Potential measurements at the particle surface or at the limit of the Stern layer are not currently feasible. However, potential at the slipping plane is determined using electrokinetic data and it is called zeta potential . The main tools for assessing the electric properties of solid–liquid interfaces are thus potentiometric measurements using different types of electrodes and zeta potential measurements based on the various electrokinetic phenomena, especially electrophoresis, electrosmosis, and sedimentation potential. However, surface charge and electrokinetic charge are very different double layer characteristics and the significance of each should be clearly recognized, following a critical evaluation by Lyklema, who made outstanding contributions to this topic [16]. The availability of both types of data for well-defined systems makes accessible much relevant information on the electrical double layer, including counter-ion adsorption, stagnant layer conduction, and overcharging. Lyklema also discussed the interpretation in terms of specific adsorption and ion correlations.

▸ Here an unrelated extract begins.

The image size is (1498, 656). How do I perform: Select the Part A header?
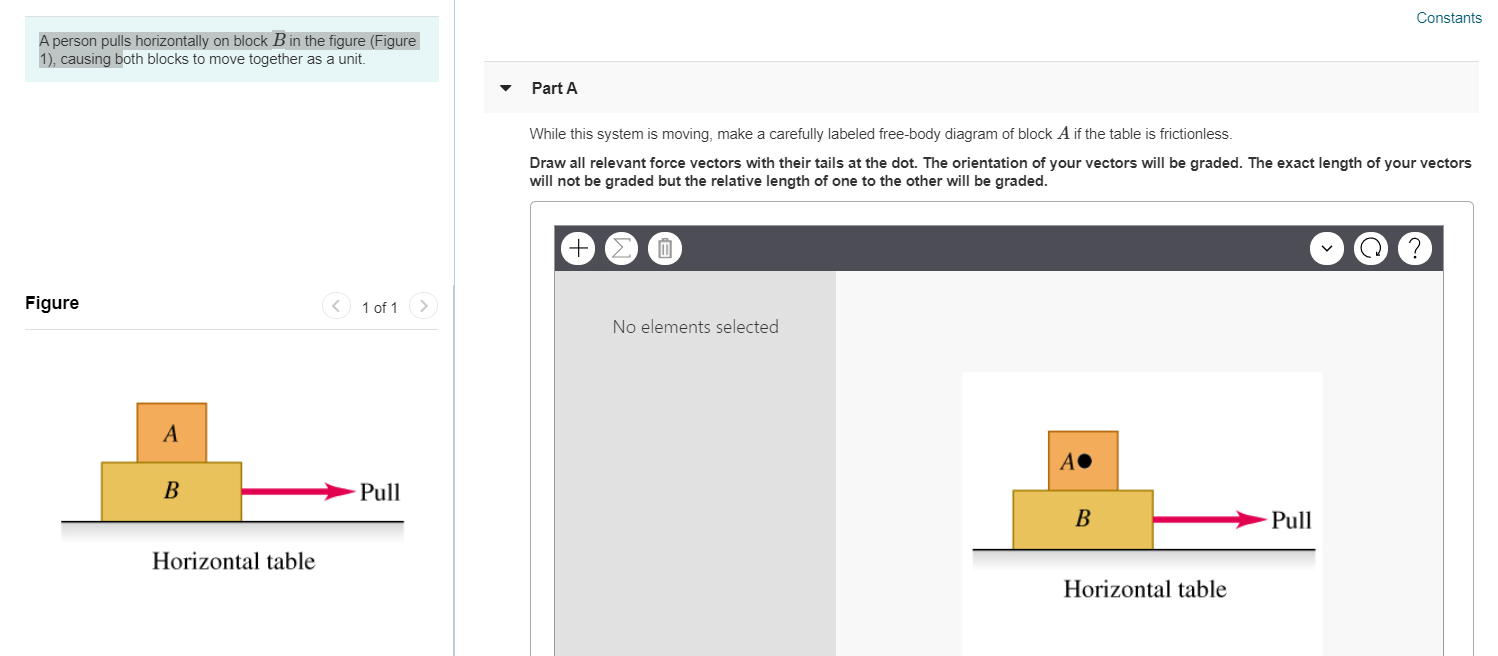coord(554,88)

Potentiometric techniques are apparently simple and easily implemented in a number of different systems. Unfortunately, this is often deceiving. Application of potentiometry to the determination of proton surface charge at mineral/water interfaces was recently reviewed [17], covering conventional experimental procedures and providing a critical discussion of problems with the techniques. Recommendations for obtaining reasonable and comparable results were made, discussing the most important experimental parameters. The authors proposed a reference titration procedure to allow comparisons of experimental data, providing a checklist for researchers and reviewers that could improve the usefulness of published data.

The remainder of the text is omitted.